> **YOUR INSTRUCTIONS**: For this task, extract exactly the lines of the data below, from the line containing "Task: Switch to the Properties tab" through the last one, with pictures left out.

[RECORDED INFORMATION Boundary: Start]

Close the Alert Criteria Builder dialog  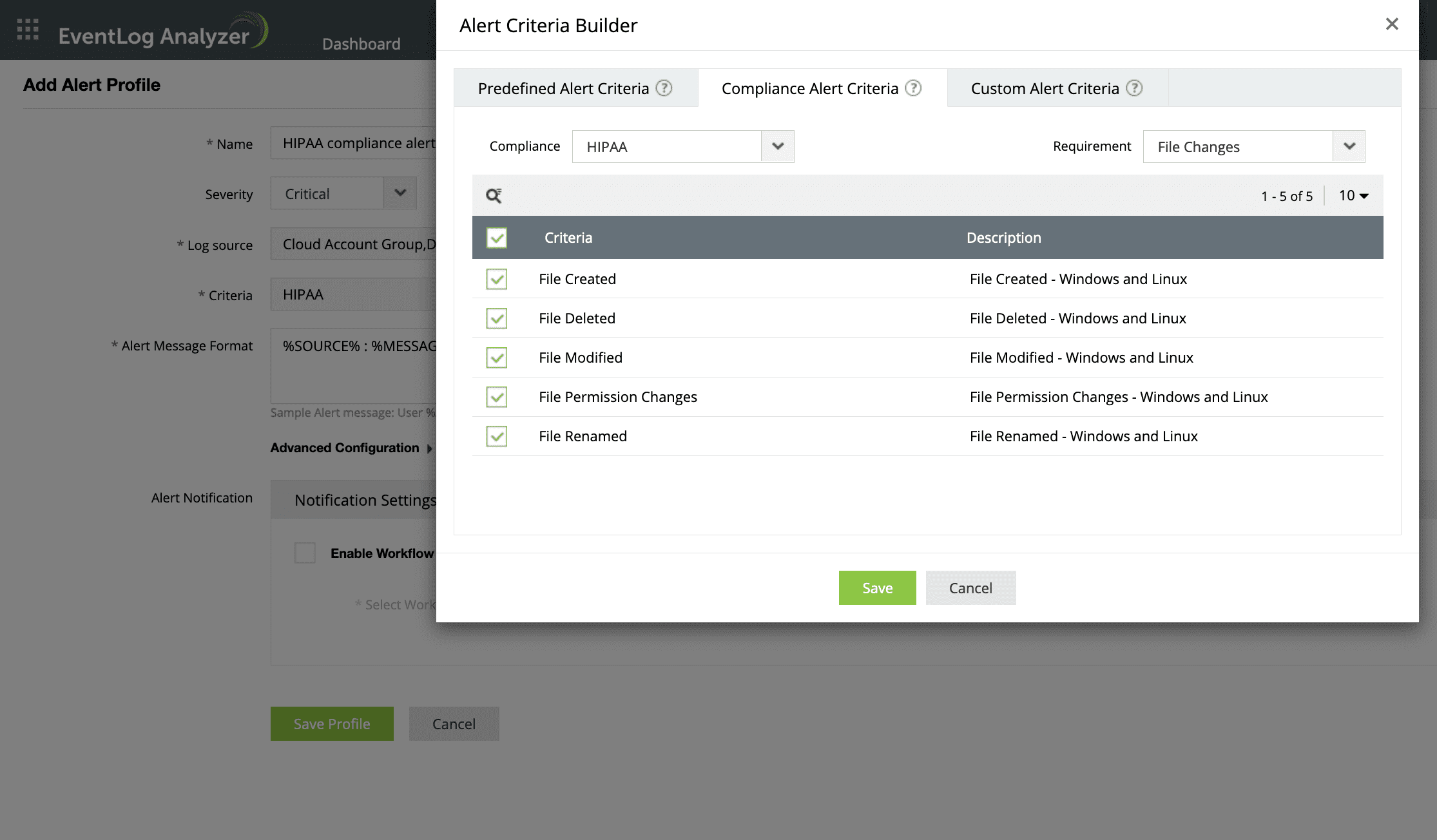[x=1392, y=24]
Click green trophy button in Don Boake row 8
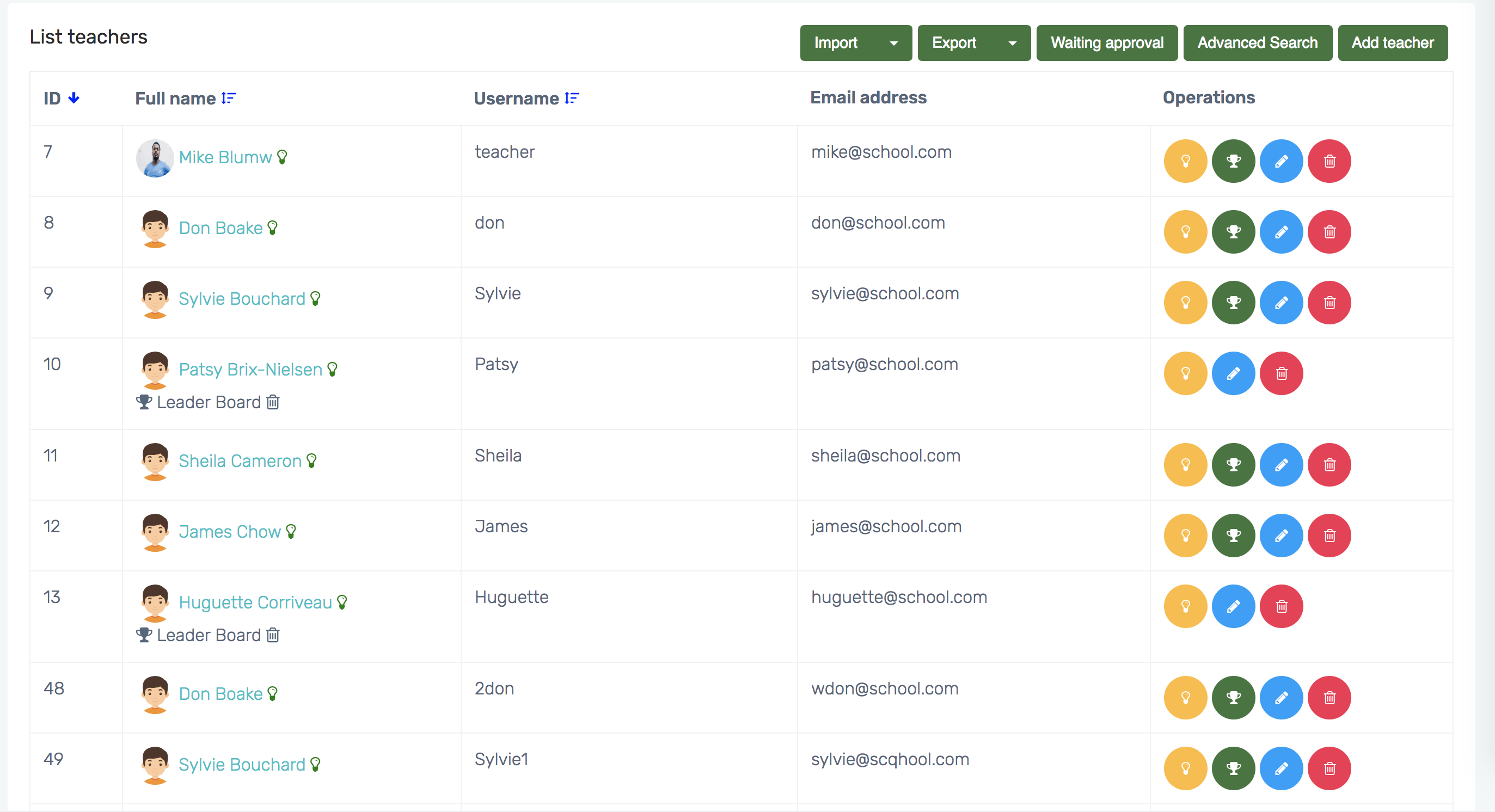 coord(1233,232)
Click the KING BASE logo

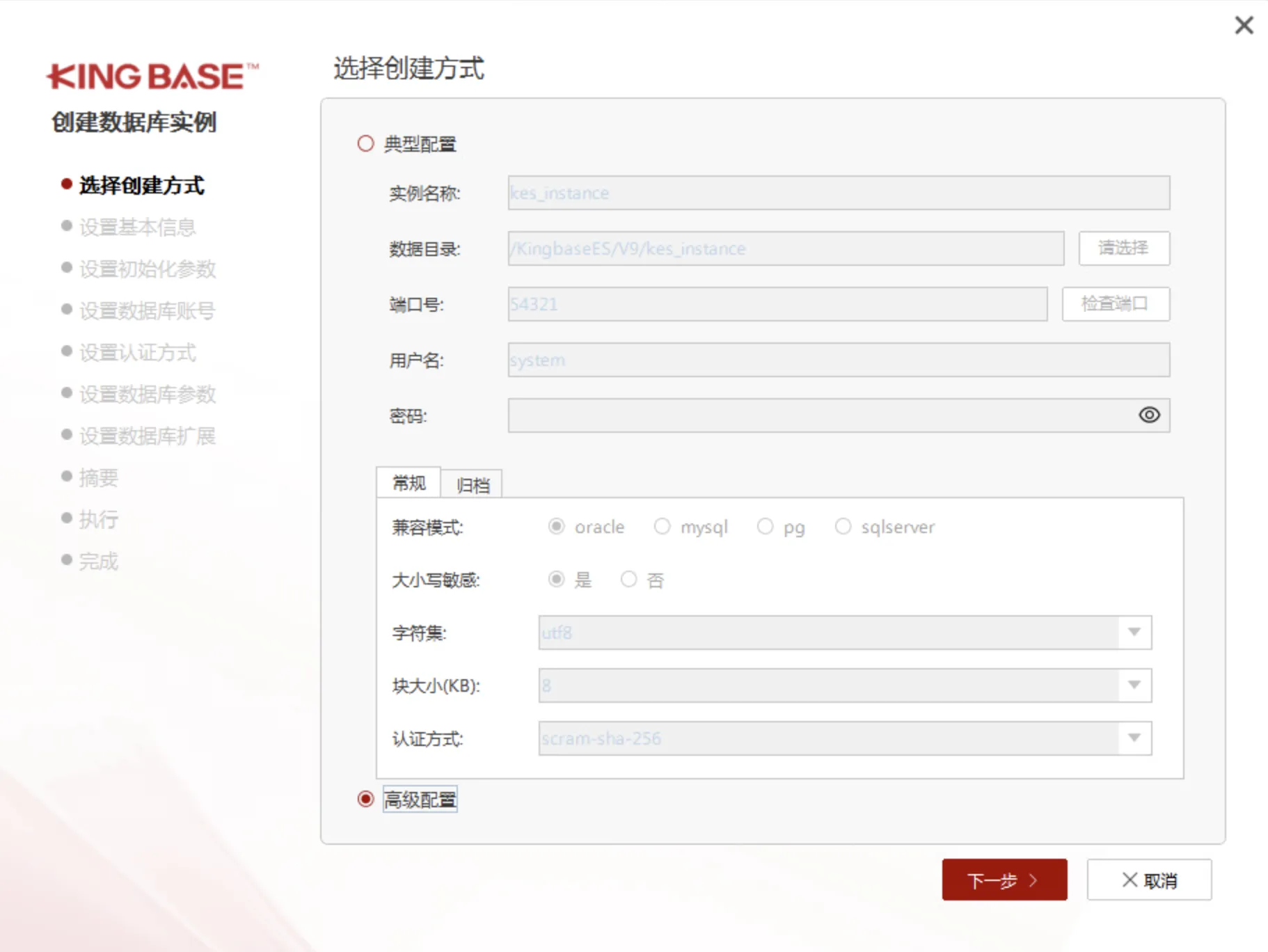coord(152,77)
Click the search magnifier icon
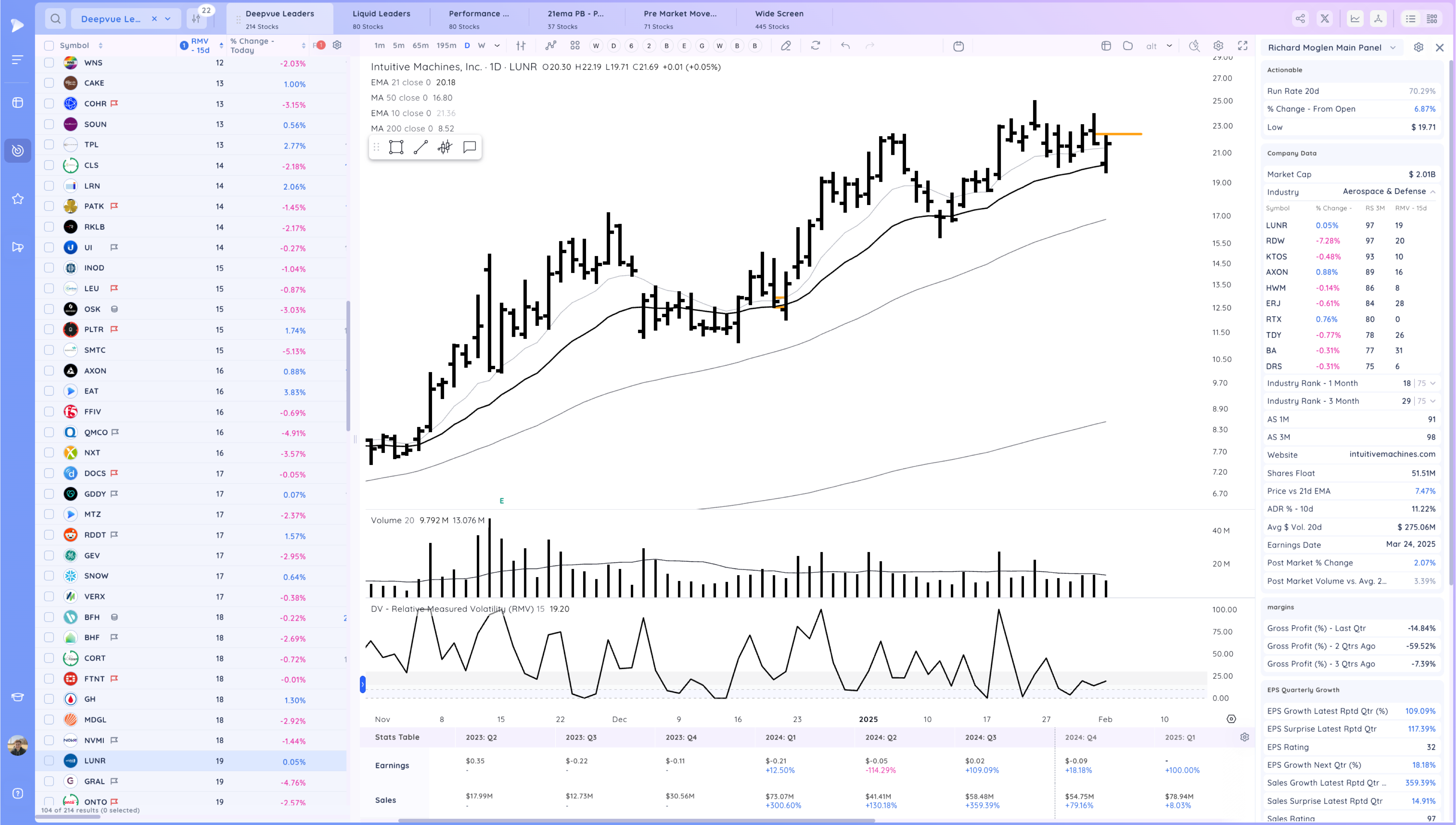Image resolution: width=1456 pixels, height=825 pixels. tap(55, 19)
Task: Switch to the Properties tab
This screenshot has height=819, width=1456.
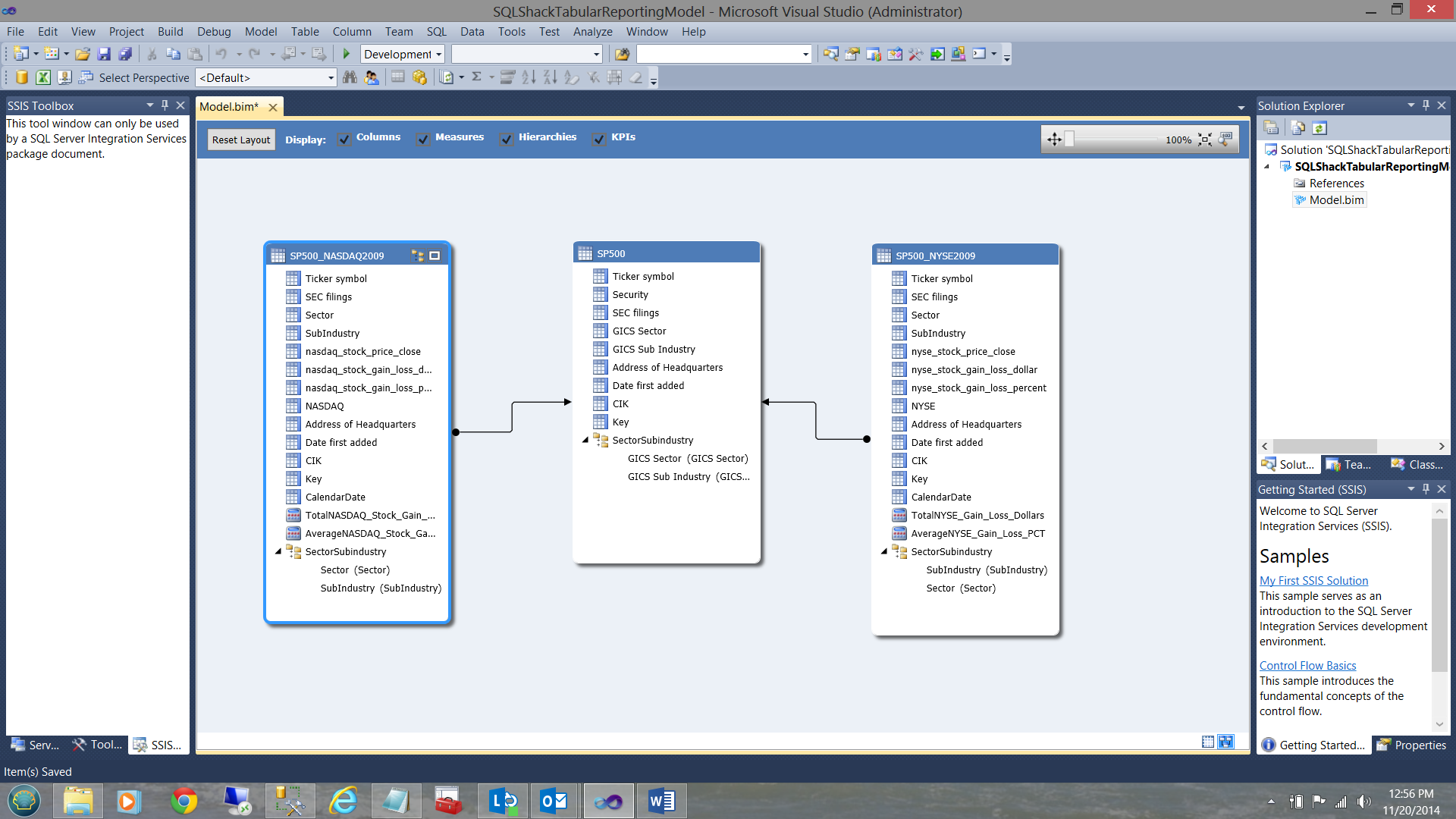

[RECORDED INFORMATION Boundary: End]

> **ANSWER**:
Task: Switch to the Properties tab
This screenshot has height=819, width=1456.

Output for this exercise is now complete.